Records for the task:
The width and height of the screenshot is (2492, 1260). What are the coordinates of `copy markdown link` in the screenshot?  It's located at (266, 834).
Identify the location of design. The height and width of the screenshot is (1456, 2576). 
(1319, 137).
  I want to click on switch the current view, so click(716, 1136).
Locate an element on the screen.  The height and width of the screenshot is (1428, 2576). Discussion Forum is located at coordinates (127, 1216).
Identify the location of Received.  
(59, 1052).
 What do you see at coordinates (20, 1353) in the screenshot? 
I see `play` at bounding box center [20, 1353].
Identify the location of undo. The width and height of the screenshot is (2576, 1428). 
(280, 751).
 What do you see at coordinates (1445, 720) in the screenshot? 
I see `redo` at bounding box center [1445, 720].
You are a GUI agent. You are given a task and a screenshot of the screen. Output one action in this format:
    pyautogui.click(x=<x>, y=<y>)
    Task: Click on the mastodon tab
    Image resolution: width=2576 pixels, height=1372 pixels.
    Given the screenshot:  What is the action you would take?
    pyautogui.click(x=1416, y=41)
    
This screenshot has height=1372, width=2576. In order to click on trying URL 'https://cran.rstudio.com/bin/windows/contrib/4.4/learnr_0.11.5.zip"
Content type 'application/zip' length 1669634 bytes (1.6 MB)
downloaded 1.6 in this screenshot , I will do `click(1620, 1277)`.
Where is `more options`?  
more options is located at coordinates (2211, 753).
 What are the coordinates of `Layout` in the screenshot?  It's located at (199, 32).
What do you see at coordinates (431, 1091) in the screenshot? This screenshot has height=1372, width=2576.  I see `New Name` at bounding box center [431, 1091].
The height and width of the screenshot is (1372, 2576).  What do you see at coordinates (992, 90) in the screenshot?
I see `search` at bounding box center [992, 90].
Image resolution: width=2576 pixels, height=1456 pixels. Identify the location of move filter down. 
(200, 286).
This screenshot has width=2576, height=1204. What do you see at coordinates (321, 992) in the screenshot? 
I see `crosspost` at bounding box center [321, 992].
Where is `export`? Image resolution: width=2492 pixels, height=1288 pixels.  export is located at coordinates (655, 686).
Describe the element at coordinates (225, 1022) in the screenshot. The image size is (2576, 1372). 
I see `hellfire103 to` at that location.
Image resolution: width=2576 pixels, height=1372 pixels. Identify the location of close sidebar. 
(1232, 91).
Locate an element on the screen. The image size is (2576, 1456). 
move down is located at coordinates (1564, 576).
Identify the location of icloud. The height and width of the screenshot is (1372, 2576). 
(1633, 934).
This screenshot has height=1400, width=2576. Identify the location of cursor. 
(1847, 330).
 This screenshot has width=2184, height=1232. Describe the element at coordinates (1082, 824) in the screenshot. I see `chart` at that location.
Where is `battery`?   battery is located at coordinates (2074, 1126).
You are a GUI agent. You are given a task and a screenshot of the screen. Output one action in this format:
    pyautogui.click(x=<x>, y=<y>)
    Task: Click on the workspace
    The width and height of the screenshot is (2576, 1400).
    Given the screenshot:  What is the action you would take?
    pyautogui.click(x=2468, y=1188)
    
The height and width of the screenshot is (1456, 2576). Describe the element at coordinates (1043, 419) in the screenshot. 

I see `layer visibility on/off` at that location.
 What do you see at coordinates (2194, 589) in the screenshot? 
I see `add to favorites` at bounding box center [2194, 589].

Aim: Reproduce verbatim everything in the records above from the very first line down to the line containing "pyautogui.click(x=1416, y=41)", including that line.

Solution for this exercise:
The width and height of the screenshot is (2492, 1260). What are the coordinates of `copy markdown link` in the screenshot?  It's located at (266, 834).
Identify the location of design. The height and width of the screenshot is (1456, 2576). 
(1319, 137).
  I want to click on switch the current view, so click(716, 1136).
Locate an element on the screen.  The height and width of the screenshot is (1428, 2576). Discussion Forum is located at coordinates (127, 1216).
Identify the location of Received.  
(59, 1052).
 What do you see at coordinates (20, 1353) in the screenshot? 
I see `play` at bounding box center [20, 1353].
Identify the location of undo. The width and height of the screenshot is (2576, 1428). 
(280, 751).
 What do you see at coordinates (1445, 720) in the screenshot? 
I see `redo` at bounding box center [1445, 720].
You are a GUI agent. You are given a task and a screenshot of the screen. Output one action in this format:
    pyautogui.click(x=<x>, y=<y>)
    Task: Click on the mastodon tab
    Image resolution: width=2576 pixels, height=1372 pixels.
    Given the screenshot:  What is the action you would take?
    pyautogui.click(x=1416, y=41)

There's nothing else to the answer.